* Stored data entries:
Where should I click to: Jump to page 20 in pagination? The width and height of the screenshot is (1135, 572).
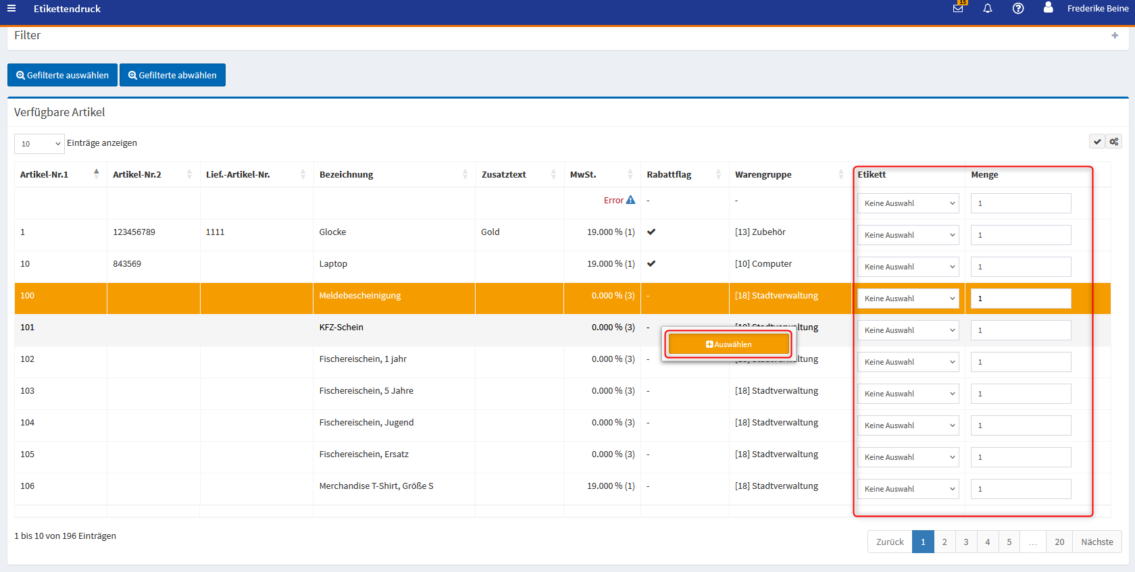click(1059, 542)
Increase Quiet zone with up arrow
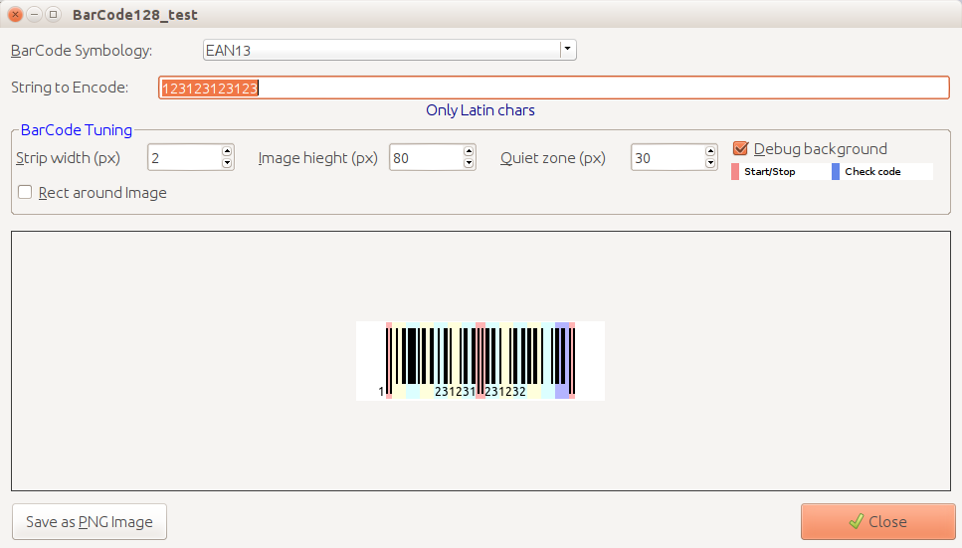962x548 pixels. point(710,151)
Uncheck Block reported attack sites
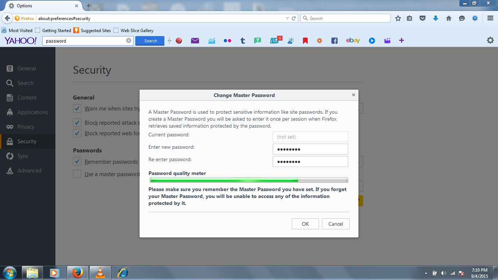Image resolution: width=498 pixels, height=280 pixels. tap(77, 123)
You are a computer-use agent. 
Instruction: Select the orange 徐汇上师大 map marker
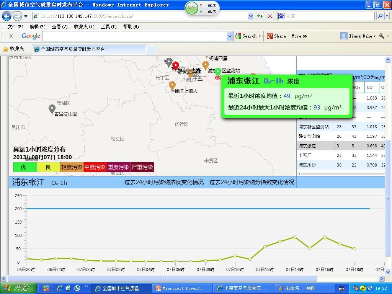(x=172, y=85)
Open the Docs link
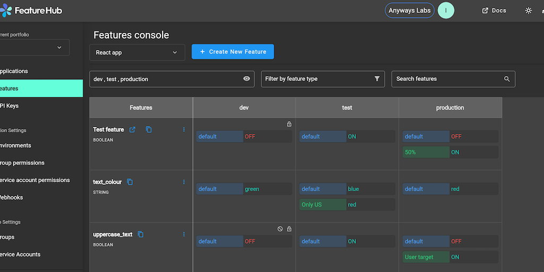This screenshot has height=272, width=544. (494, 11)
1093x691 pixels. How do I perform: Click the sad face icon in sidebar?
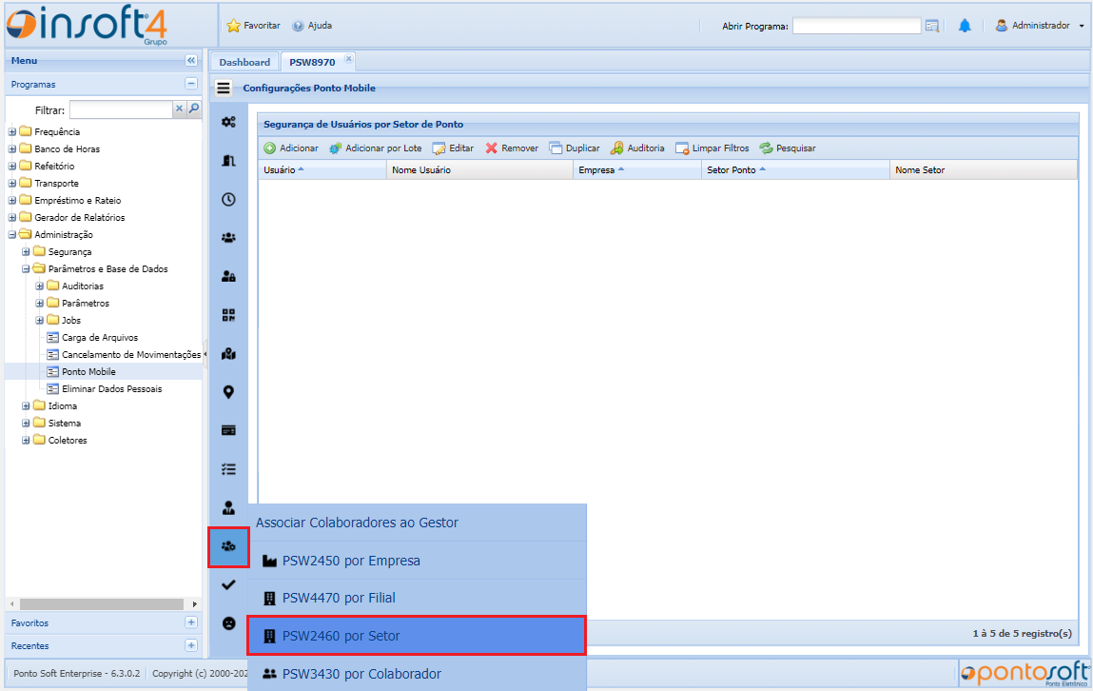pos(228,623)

...

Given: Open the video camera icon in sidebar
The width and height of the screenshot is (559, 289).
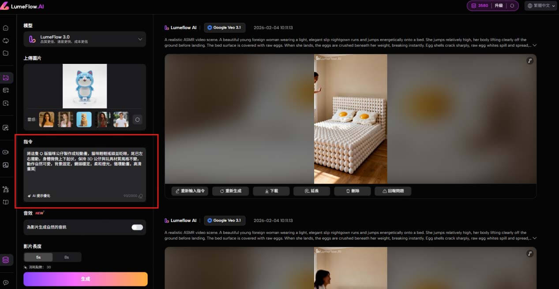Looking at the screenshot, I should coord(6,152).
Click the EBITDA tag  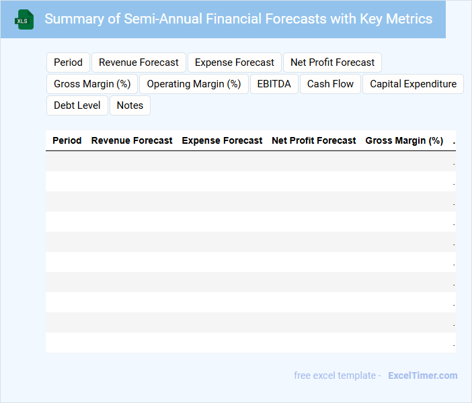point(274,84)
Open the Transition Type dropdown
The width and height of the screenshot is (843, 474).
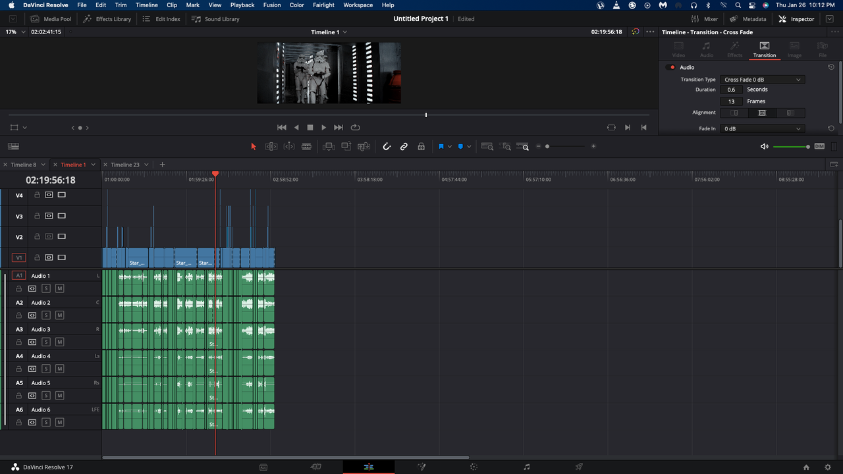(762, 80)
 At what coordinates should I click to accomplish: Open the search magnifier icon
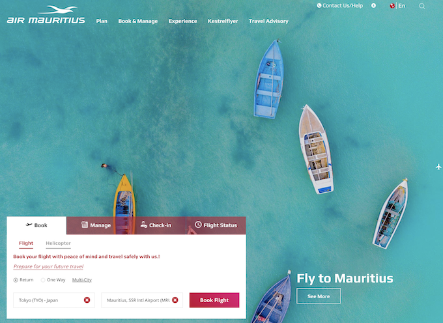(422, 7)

---

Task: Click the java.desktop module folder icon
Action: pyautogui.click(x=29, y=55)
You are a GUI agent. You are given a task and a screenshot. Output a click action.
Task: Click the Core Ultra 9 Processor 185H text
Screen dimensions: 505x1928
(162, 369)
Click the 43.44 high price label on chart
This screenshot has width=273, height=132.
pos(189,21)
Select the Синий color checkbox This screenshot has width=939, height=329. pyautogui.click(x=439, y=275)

* What to work on:
Copy every line above that includes the string "agent".

* Response below:
You are a computer-use agent. 
You are a GUI agent. You are given a task and a screenshot. Output a click action.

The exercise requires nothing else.